Sunday, November 13, 2011

Toyota’s profit hit by floods, strong yen

Toyota said Tuesday its quarterly profit tumbled 18.5 percent on plunging sales caused by parts shortages from the tsunami disaster that hit northeastern Japan earlier this year.


Japan’s top automaker said that vehicle sales plunged in the key markets of Japan and North America, but it also said it was making up for some of the losses by strong sales in countries such as India and Indonesia.


Toyota also warned that it faces a new challenge from flooding in Thailand, declining to give a forecast for the full financial year ending March 2012, citing uncertainties stemming from the recent Thai floods which have disrupted supplies of parts and prompted it to cut some car production.


All the Japanese automakers are suffering after the March 11 earthquake and tsunami in Japan that damaged the operations of their key parts suppliers. That meant they made and sold fewer cars than normal.


The Thai floods, which began in July and now threaten central Bangkok, are compounding the production damage. The country is the Southeast Asian base for several automakers. Toyota said production cuts in Japan, which began last month, will continue through Nov. 18.


Also battering Toyota, which makes the Prius hybrid, Camry sedan and Lexus luxury models, is the surging value of the yen.


The automaker’s President Akio Toyoda said earlier this week that the strong yen has reached levels “far beyond what is tolerable,” threatening to make it necessary to move production out of Japan.


He asked the government to do more to prop up the dollar, stressing that manufacturing in Japan could be “destroyed.” Toyota said the unfavorable exchange rate erased 80 billion yen ($1 billion) from its latest quarterly net income.

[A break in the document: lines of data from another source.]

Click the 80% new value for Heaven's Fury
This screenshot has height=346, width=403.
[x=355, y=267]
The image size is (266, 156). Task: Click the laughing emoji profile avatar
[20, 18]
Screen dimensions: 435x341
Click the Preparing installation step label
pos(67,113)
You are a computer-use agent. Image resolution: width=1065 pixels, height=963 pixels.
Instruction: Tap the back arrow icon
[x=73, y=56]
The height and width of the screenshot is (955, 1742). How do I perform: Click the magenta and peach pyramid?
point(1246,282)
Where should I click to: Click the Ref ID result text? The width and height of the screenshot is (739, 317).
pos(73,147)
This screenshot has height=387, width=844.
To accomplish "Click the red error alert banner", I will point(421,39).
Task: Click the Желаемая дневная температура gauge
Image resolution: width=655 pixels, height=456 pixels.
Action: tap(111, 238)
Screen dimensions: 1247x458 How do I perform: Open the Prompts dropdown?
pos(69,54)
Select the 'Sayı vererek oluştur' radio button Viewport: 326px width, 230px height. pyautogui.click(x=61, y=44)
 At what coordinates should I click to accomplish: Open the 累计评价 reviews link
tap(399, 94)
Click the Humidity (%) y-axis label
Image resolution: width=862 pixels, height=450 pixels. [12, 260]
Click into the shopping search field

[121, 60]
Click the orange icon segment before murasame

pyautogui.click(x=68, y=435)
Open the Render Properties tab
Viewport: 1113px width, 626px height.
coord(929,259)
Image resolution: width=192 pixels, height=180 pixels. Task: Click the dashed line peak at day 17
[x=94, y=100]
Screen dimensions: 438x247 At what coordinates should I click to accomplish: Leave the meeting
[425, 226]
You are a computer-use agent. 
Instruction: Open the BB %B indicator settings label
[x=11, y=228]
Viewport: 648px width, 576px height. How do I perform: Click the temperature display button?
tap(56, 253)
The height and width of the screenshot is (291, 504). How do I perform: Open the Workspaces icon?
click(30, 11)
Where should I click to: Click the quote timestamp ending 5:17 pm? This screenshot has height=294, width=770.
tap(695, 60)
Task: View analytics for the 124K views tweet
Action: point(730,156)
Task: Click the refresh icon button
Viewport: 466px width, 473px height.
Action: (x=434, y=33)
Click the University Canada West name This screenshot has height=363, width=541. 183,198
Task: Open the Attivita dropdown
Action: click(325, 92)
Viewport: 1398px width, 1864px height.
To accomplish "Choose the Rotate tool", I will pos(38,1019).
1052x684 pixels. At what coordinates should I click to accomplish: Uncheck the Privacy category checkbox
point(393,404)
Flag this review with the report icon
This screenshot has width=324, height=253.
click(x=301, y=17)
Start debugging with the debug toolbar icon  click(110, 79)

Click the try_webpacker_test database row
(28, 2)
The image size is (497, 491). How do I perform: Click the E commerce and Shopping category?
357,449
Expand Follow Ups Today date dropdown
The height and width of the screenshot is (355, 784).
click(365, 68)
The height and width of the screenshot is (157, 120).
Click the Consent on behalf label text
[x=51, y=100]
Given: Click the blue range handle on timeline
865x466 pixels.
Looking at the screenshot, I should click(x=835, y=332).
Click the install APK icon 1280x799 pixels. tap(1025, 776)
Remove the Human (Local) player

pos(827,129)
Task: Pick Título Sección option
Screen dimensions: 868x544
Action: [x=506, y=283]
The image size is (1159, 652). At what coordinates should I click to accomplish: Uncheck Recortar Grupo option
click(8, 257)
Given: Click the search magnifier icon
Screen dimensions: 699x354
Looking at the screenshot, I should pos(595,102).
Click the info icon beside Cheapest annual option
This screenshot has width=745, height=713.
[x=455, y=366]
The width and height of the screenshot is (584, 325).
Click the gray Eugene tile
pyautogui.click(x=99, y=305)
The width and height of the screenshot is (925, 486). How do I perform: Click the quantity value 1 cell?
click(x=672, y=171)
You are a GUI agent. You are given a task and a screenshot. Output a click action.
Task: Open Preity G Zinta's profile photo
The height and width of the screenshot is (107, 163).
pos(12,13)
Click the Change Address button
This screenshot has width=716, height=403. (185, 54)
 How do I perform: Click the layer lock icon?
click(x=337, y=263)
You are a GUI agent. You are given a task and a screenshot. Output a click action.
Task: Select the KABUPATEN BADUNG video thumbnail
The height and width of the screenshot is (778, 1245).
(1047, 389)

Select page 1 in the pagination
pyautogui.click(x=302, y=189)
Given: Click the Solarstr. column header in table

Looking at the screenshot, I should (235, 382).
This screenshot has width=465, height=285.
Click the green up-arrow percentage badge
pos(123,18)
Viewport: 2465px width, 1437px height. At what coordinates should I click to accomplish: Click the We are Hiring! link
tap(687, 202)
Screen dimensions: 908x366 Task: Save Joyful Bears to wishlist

Toyota was the world’s biggest automaker in annual vehicle sales last year, but it sank to No. 3 in the first half of this year, trailing U.S. rival General Motors and Volkswagen AG of Germany.


Toyota had shown tremendous ability to bounce back after the March disaster, reaching pre-tsunami levels of global production in September, faster than its initial expectation of recovering by the end of this year.


But then the floods in Thailand struck and are expected to cost Toyota tens of thousands of vehicles in lost production.


For the first half spanning April 1 through Sept. 30, Toyota’s profit nose-dived nearly 72 percent to 81.6 billion yen ($1 billion). It had eked out a tiny profit in the April-June first quarter. First-half sales fell 17 percent to 8.01 trillion yen ($103 billion).


The Associated Press contributed to this report.